It was so much eaiser to turn any music into a cue note in Sibelius. Why is it so difficult in D

I am writing a clarinet part from an existing score that is not in the current file. I need to create a cue for a bassoon. The Bassoon is not part of the file. I am lost on how to do this. You could turn any notes in Sibelius into a cue. Why is Dorico so complicated???

If you don’t want a proper cue and just cue-sized notes, you can input the “cue” as regular notes and make them cue-sized via the bottom panel.

There is a cue capability in Dorico, but that is designed to create a cue in one player for a player which is also in the file.
If all you need is cue-sized notes, then select the notes. open the Properties panel and use Scale (or Custom Scale) to change the size of the selected notes.

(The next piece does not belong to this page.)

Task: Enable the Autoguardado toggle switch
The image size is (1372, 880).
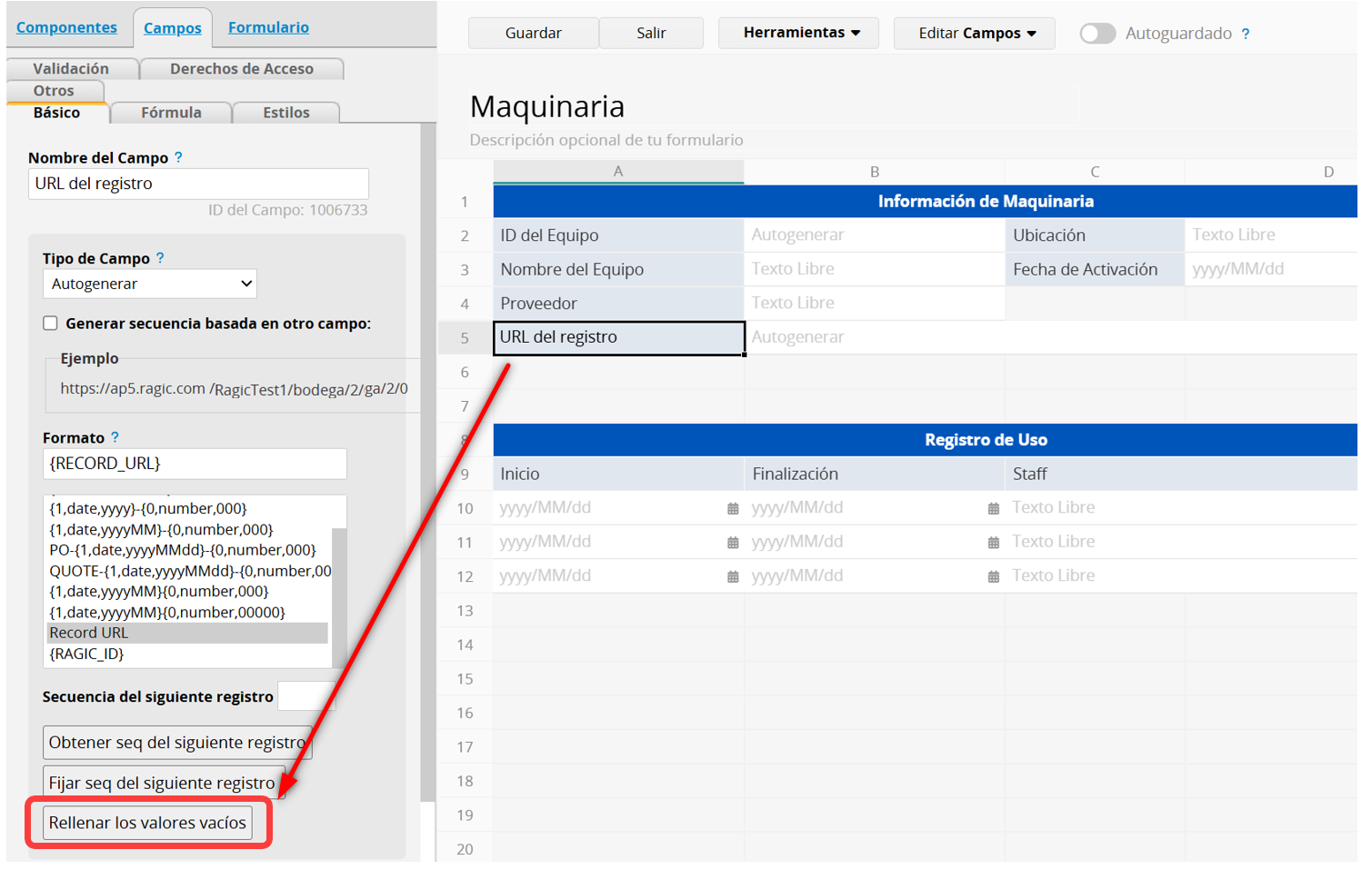Action: (1097, 34)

Another way of doing this is to add a Bassoon staff to the file, but hide that staff from the “full score” layout. Then, you can create a cue the normal way, but the bassoon won’t show up in the score. This is probably the way I would do it, personally, as then it will only appear in the part and not the score without having to do any extra things. If you do not care whether the cue appears in your score or not, then it is probably just easier to put in the cue as cue-sized notes as described previously.

The reason that the cue function is designed this way is to ensure that when you make any edits to the original line that is the source of the cue (in this case, a bassoon line), the cue in the other parts (ex. clarinet) automatically updates with these new notes instead of the cue requiring manual updates everywhere.

2 Likes

Thank you I will try this and some of the other suggestions. Most helpful.